-------- Material supplied --------
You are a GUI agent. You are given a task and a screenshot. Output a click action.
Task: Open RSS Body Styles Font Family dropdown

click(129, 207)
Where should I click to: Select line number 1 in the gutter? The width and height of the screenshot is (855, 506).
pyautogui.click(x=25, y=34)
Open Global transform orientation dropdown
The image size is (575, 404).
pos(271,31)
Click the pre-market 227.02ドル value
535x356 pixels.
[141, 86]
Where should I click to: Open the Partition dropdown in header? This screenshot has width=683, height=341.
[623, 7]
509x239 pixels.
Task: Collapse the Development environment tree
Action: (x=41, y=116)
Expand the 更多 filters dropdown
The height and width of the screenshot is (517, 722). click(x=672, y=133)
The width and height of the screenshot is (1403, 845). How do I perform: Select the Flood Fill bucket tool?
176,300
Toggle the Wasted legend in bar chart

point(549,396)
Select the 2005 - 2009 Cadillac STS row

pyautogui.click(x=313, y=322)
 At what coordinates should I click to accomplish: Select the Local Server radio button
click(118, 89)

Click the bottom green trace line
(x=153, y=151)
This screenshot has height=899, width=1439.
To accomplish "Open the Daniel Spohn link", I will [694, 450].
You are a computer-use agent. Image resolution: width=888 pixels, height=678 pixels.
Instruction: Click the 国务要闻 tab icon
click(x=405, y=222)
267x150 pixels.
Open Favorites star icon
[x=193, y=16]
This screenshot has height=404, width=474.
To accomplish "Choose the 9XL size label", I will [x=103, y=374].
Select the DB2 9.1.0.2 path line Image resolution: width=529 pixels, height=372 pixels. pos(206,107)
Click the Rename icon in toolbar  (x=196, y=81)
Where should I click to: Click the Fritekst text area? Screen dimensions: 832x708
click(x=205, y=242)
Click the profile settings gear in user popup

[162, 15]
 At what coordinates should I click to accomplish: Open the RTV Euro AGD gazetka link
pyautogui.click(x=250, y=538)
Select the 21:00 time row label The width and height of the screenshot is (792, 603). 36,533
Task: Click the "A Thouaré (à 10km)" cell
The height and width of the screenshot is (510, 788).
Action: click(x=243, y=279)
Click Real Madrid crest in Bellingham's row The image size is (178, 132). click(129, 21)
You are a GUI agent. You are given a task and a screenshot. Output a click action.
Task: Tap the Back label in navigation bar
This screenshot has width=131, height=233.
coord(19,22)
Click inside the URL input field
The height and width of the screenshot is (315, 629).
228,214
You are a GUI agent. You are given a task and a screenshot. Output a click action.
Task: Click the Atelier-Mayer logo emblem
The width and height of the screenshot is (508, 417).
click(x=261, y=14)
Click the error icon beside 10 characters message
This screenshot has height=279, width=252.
--------
What you need to do:
All lines from the one that holds "At what coordinates should I click to accomplish: Open" through the end of the material, both ends included, should be restated exactly.

Answer section:
 At what coordinates should I click to accomplish: Open the RTV Euro AGD gazetka link
pyautogui.click(x=250, y=538)
Select the 21:00 time row label The width and height of the screenshot is (792, 603). 36,533
Task: Click the "A Thouaré (à 10km)" cell
The height and width of the screenshot is (510, 788).
Action: click(x=243, y=279)
Click Real Madrid crest in Bellingham's row The image size is (178, 132). click(129, 21)
You are a GUI agent. You are given a task and a screenshot. Output a click action.
Task: Tap the Back label in navigation bar
This screenshot has width=131, height=233.
coord(19,22)
Click inside the URL input field
The height and width of the screenshot is (315, 629).
228,214
You are a GUI agent. You are given a task and a screenshot. Output a click action.
Task: Click the Atelier-Mayer logo emblem
The width and height of the screenshot is (508, 417).
click(x=261, y=14)
Click the error icon beside 10 characters message
This screenshot has height=279, width=252.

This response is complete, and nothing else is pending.